The Federal Trade Commission (“FTC”) continued a flurry of activity to put companies on notice of future enforcement activities and safeguard consumer financial information. All businesses that advertise to consumers and that have an online presence should be aware of the FTC’s initiatives.

False Money-Making Claims

On October 26, 2021, the FTC sent a Notice of Penalty Offenses Containing Money-Making Opportunities and Endorsements and Testimonials (the “Notice”) to over 1,100 companies. These companies encompass a wide variety of industries and cover everything from financial services, cleaning systems, food delivery, franchise opportunities, coaching and business opportunities.

The Notice states that companies could incur civil penalties of up to $43,792 per violation for engaging in unfair or deceptive practices to make a false, misleading or deceptive representation concerning profits or earning that may be anticipated by a participant in a money-making opportunity. This includes representations that participants will make a profit or that represented profits are typical.

The Notice also describes other practices that the FTC has determined to be unfair or deceptive, such as falsely telling consumers they do not need experience to earn income or that they must act immediately to participate. The Notice includes descriptions of past FTC actions against companies for these types of practices.

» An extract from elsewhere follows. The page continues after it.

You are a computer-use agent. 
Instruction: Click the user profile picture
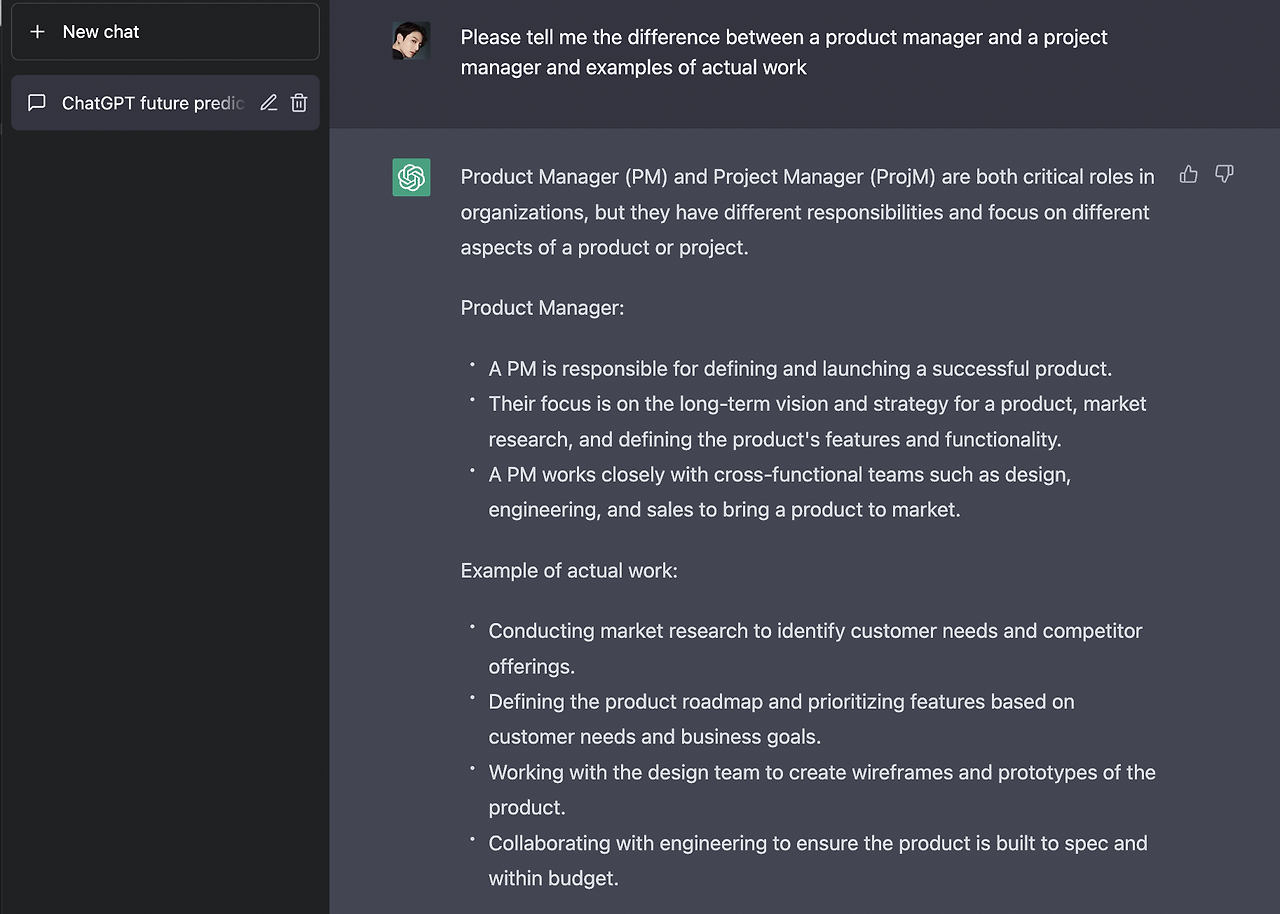[411, 41]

The FTC voted unanimously 5-0 to send this Notice.

“Negative Option” Subscription Enforcement Policy Announced

On October 28, 2021, the FTC announced a new enforcement policy statement regarding “negative option marketing.” 

Negative option offers are offers that contain a term or condition under which the seller may interpret a consumer’s silence or failure to take affirmative action to reject a good or service or to cancel the agreement as acceptance or continuing acceptance of the offer. These include automatic renewals, continuity plans, free-to-pay or fee-to-pay conversions, and prenotification plans.

Under the policy, businesses must:

• Disclose clearly and conspicuously all material terms of the product or service (i.e., how much it costs, deadlines by which the consumer must act to stop further charges, the amount and frequency of such charges, how to cancel and information about the product or service itself).
• Obtain the consumer’s express informed consent before charging them for a product or services. This includes obtaining the consumer’s acceptance of the negative option feature separately from other portions of the entire transaction, not including information that interferes with, detracts from, contradicts or otherwise undermines the consumer’s ability to provide their express informed consent.
• Provide easy and simple cancellation to the consumer. Marketers should provide cancellation mechanisms that are at least as easy to use as the method the consumer used to buy the product or service in the first place.

The FTC voted 3-1 to issue the policy. 

Revisions to the Safeguards Rule for Financial Data

On October 27, 2021, the FTC announced that it was updating its Safeguards Rule. The Safeguards Rule requires non-banking financial institutions, such as mortgage brokers, motor vehicle dealers and payday lenders, to develop, implement and maintain a comprehensive security system to keep their customers’ information safe.

According to the FTC, the changes to the Safeguards Rule “include more specific criteria for what safeguards financial institutions must implement as part of their information security program, such as limiting who can access consumer data and using encryption to secure the data. Under the updated Safeguards Rule, institutions must also explain their information sharing practices, specifically the administrative, technical and physical safeguards the financial institutions use to access, collect, distribute, process, protect, store, use, transmit, dispose of or otherwise handle customers’ secure information. In addition, financial institutions will be required to designate a single qualified individual to oversee their information security program and report periodically to an organization’s board of directors, or a senior officer in charge of information security.”

In March of 2019, the FTC sought public comment on proposed amendments to this rule.

The FTC voted 5-0 to publish the final revisions to update the FTC’s jurisdiction under Dodd-Frank and the supplemental notice of proposed rulemaking to the Safeguards Rule in the Federal Register. The FTC voted 3-2 to publish the revisions to the Safeguards Rule in the Federal Register. The dissenting commissioners expressed concern that the “new prescriptive requirements could weaken data security by diverting finite resources towards a check-the-box compliance exercise and away from risk management tailored to address the unique security needs of individual financial institutions.”